How to choose Machine Learning Algorithm

There are plenty of machine learning algorithms. The choice of the algorithm is based on the objective.

In the example below, the task is to predict the type of flower among the three varieties. The predictions are based on the length and the width of the petal. The picture depicts the results of ten different algorithms. The picture on the top left is the dataset. The data is classified into three categories: red, light blue and dark blue. There are some groupings. For instance, from the second image, everything in the upper left belongs to the red category, in the middle part, there is a mixture of uncertainty and light blue while the bottom corresponds to the dark category. The other images show different algorithms and how they try to classified the data.

Challenges and Limitations of Machine learning

The primary challenge of machine learning is the lack of data or the diversity in the dataset. A machine cannot learn if there is no data available. Besides, a dataset with a lack of diversity gives the machine a hard time. A machine needs to have heterogeneity to learn meaningful insight. It is rare that an algorithm can extract information when there are no or few variations. It is recommended to have at least 20 observations per group to help the machine learn. This constraint leads to poor evaluation and prediction.

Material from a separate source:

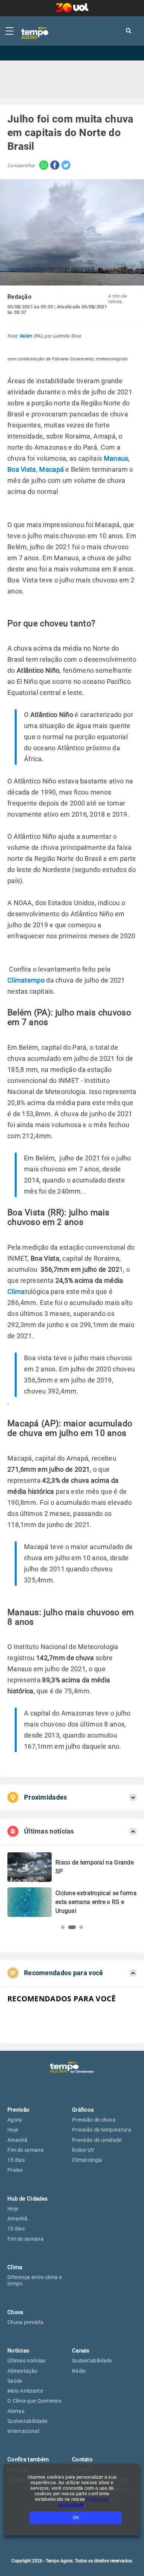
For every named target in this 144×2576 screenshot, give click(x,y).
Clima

Application of Machine learning

Augmentation:

Machine learning, which assists humans with their day-to-day tasks, personally or commercially without having complete control of the output. Such machine learning is used in different ways such as Virtual Assistant, Data analysis, software solutions. The primary user is to reduce errors due to human bias.

Automation:

Machine learning, which works entirely autonomously in any field without the need for any human intervention. For example, robots performing the essential process steps in manufacturing plants.

Finance Industry

Machine learning is growing in popularity in the finance industry. Banks are mainly using ML to find patterns inside the data but also to prevent fraud.

Government organization

The government makes use of ML to manage public safety and utilities. Take the example of China with the massive face recognition. The government uses Artificial intelligence to prevent jaywalker.

Healthcare industry

Healthcare was one of the first industry to use machine learning with image detection.

Marketing

Broad use of AI is done in marketing thanks to abundant access to data. Before the age of mass data, researchers develop advanced mathematical tools like Bayesian analysis to estimate the value of a customer. With the boom of data, marketing department relies on AI to optimize the customer relationship and marketing campaign.

Example of application of Machine Learning in Supply Chain

Machine learning gives terrific results for visual pattern recognition, opening up many potential applications in physical inspection and maintenance across the entire supply chain network.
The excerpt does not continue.